DOWNTOWN LA
Lane Barden
This Was the Landscape of Our Innocence
May 2 - June 28, 2026
Opening reception: Saturday, May 2, 6-9pm

Lane Barden. Bombs and Money. 2026. Archival pigment on Hahnemühle Photo Rag Satin. 28 x 20".
"Man will only become better when you make him see what he is like."
— Anton Chekov
LOS ANGELES—Track 16 Gallery is pleased to announce the May 2nd opening of Lane Barden’s This Was the Landscape of Our Innocence at our Downtown gallery at 1206 Maple Avenue, Suite 100 on the 1st Floor of the Bendix Building. Coinciding with this solo exhibition is the featuring of Barden’s large digitally manipulated work View from the Seventh Street Bridge in the inaugural exhibition at the new David Geffen Galleries at LACMA, opening to the public on May 6. You are invited to join for the artist reception on Saturday, May 2 from 6-9pm. The exhibition continues through June 28, 2026.
This Was The Landscape of Our Innocence is presented in two symmetrical installations: Our Yosemite and My Blue Ridge, each consisting of a nine-panel grid in hand-crafted hardwood frames, eight “Posters” and two text panels. The text panels are narrative accounts Barden composed, pairing the violent forced removal of the Cherokee Nation to Oklahoma with the brutal ethnic cleansing in Gaza, and the forced removal of the Paiute Indians from Yosemite Valley with the barbaric, pointless invasion of Iraq.
Barden’s My Blue Ridge text opens with the artist’s confession that the Blue Ridge home of his youth provided a sense of American innocence that was soon proven to be false. It was also where Barden became an itinerant finish carpenter, a craft he returned to in a woodshop on San Fernando Road where he designed and milled the frames for the grids in American hardwoods, with pin-striped inlays in blue and red epoxy.
This 58-piece photo-based conceptual work explores the poetic resonance between the mythic democratic American landscape, our colonial aggression here and abroad, and our commitment to endless war. The show also introduces The SuitMasters, a series of 12 digitally manipulated surrogate figures who, dressed in suits, “perform authority, without accountability”, and a suite of eight composited images entitled War in Yosemite, a satire on our obsession with armaments and war.

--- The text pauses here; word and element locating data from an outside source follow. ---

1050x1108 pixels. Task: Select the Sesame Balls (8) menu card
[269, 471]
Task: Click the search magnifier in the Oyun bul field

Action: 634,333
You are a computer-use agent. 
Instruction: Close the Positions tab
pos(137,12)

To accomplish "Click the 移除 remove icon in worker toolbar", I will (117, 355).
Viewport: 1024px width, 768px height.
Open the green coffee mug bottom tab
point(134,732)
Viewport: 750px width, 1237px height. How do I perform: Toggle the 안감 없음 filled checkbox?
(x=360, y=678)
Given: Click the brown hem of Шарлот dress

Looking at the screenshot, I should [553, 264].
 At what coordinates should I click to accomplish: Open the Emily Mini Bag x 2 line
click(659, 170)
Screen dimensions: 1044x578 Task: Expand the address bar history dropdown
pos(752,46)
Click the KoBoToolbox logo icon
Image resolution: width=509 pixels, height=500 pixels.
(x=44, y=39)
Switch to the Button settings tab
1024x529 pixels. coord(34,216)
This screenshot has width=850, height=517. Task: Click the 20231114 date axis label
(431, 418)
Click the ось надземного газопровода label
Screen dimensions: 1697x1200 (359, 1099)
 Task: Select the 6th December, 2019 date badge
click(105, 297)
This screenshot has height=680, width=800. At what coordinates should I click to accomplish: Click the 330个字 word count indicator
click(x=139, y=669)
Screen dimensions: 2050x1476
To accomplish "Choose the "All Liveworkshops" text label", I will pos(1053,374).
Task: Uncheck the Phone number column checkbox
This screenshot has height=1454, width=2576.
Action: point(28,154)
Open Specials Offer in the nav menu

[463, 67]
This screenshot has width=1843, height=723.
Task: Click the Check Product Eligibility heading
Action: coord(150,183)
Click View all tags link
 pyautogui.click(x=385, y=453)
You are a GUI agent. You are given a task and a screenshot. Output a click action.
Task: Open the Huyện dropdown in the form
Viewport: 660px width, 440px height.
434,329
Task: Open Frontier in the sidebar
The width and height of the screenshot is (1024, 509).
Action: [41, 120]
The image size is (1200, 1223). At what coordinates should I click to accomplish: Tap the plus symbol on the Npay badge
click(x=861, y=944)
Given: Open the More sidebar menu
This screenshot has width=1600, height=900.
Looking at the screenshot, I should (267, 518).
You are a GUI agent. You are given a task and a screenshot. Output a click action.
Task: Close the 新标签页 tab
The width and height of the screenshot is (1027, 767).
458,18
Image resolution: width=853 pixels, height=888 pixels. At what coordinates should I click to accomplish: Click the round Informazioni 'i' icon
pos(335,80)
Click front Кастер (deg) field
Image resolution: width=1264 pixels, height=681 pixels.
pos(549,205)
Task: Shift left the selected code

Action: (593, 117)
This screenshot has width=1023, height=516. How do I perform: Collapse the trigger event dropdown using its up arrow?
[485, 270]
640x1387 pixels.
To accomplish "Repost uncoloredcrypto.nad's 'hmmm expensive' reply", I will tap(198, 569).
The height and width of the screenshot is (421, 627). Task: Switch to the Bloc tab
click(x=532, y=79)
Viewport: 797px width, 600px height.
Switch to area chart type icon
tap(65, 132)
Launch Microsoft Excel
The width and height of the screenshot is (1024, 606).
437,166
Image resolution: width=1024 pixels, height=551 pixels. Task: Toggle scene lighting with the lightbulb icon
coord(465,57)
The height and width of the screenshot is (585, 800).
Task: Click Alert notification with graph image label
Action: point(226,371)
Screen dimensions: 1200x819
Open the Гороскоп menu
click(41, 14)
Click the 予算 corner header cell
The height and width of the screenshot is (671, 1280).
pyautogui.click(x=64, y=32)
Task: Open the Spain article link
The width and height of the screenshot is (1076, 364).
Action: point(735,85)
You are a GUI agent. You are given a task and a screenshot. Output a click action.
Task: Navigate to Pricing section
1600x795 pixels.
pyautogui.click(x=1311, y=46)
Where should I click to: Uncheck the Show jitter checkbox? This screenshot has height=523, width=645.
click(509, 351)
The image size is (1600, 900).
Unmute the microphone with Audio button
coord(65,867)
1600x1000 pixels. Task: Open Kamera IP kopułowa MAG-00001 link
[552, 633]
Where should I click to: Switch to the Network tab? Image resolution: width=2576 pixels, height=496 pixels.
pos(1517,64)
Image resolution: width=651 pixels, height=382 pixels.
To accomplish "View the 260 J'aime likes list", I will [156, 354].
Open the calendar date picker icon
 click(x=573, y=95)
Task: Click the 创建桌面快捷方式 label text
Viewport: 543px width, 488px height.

For questions and inquiries, please contact us at
gallery@track16.com.

Lane Barden. Suitmaster 5 Checks His Stock Account. 2026. Archival pigment on Hahnemühle Fine Arts Baryta. 12.5 x 16".
ABOUT THE ARTIST
Lane Barden is an artist, educator and architectural photographer based in Los Angeles, CA with an M.F.A. in Photography from the University of New Mexico. While his original influence was the classic black and white landscape photography of Edward Weston, Paul Strand and Paul Caponigro, his exposure to conceptual art in graduate school shifted his orientation to more contemporary work. In Los Angeles, his strongest influences were Ed Ruscha, Wallace Berman, and Judy Fiskin. He was a darkroom and digital assistant to Judy Fiskin from 2004 to 2006.
While teaching at the Southern California Institute of Architecture (SCI-Arc) in Los Angeles and the Art Center College of Design in Pasadena, he received grant funding for Linear City, his project to photograph linear trajectories in the Los Angeles landscape from a helicopter. That project consists of 131 photographs and was purchased in 2013 by the Getty Research Institute at the Getty Center. 75 of those images were published in the urban studies anthology Infrastructural City by ACTAR Publications in Barcelona, Spain. In 2019, the L.A. River segment of the project was shown at The Getty Research Institute in the comprehensive group show: Monumentality, with notable artists such as Ed Ruscha, Tacita Dean, Reyner Banham, and Theaster Gates.
His serial piece
23 Catcher’s Masks was purchased by the Leonard and Marjorie Vernon collection, later bequeathed to the Los Angeles County Museum of Art. He also has work in the Houston Museum of Fine Arts and the New Mexico State University of Fine Arts. Three pieces from the series
Riverwork were acquired by the Los Angeles County Museum of Art in 2020, one of which will be shown in the upcoming Inaugural Exhibition for the David Geffen Galleries at LACMA.